__ABOUT THIS TASK__. Look through the records below for the line with "Судова влада України (111, 29)" and the line with "[Decrement] (1166, 516)", then return those lines and all lines between, exactly.

__MATERIAL SHOWN__.
──────────
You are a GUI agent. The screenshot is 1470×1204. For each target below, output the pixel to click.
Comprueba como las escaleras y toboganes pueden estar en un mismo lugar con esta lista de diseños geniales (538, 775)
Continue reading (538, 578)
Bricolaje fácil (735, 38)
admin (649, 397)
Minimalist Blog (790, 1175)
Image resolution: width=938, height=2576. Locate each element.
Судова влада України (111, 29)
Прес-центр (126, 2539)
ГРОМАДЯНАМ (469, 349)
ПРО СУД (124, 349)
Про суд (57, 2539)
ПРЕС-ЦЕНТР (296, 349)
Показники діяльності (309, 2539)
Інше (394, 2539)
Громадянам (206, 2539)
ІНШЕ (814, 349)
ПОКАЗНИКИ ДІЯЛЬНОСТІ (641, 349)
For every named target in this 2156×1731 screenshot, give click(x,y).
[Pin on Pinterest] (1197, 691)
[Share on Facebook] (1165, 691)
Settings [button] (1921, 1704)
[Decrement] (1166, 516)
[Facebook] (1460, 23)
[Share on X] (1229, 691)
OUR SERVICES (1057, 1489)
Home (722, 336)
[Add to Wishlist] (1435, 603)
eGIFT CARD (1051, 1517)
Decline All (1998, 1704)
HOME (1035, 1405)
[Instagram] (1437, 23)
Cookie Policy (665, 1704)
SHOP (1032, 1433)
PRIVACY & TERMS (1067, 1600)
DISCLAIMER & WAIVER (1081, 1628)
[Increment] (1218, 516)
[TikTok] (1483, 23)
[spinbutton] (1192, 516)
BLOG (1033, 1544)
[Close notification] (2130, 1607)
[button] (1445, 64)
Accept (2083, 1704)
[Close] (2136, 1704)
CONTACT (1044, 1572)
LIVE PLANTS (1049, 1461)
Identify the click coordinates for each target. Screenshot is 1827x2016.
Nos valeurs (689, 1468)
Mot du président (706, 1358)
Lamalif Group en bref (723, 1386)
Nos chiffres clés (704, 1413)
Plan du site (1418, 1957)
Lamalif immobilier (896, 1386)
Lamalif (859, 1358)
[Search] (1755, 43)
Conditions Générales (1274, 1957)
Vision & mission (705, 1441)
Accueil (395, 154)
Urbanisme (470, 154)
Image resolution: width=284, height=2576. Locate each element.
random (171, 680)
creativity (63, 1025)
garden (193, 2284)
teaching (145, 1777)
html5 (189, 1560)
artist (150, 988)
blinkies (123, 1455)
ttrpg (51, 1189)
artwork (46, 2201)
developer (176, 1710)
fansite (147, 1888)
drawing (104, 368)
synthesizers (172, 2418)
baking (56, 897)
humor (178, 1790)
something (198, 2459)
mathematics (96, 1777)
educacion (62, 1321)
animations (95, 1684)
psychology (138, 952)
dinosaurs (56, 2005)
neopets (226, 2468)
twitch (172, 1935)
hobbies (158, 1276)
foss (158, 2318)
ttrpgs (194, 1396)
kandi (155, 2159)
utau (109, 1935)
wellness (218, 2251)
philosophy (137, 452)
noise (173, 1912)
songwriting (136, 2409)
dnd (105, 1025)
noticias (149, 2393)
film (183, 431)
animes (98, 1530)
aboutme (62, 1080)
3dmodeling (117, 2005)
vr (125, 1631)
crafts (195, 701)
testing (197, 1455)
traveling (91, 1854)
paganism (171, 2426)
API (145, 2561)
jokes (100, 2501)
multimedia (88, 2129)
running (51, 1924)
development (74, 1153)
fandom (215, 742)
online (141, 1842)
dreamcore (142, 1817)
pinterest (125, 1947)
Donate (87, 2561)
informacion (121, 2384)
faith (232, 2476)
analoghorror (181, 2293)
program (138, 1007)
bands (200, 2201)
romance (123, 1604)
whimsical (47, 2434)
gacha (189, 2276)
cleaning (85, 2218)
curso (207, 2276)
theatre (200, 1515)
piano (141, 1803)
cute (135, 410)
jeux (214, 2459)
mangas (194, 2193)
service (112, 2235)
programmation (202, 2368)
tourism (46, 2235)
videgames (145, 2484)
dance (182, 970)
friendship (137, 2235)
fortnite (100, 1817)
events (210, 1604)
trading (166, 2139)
──────────
__COMPLETED TASK__.
Судова влада України (111, 29)
Прес-центр (126, 2539)
ГРОМАДЯНАМ (469, 349)
ПРО СУД (124, 349)
Про суд (57, 2539)
ПРЕС-ЦЕНТР (296, 349)
Показники діяльності (309, 2539)
Інше (394, 2539)
Громадянам (206, 2539)
ІНШЕ (814, 349)
ПОКАЗНИКИ ДІЯЛЬНОСТІ (641, 349)
For every named target in this 2156×1731 screenshot, give click(x,y).
[Pin on Pinterest] (1197, 691)
[Share on Facebook] (1165, 691)
Settings [button] (1921, 1704)
[Decrement] (1166, 516)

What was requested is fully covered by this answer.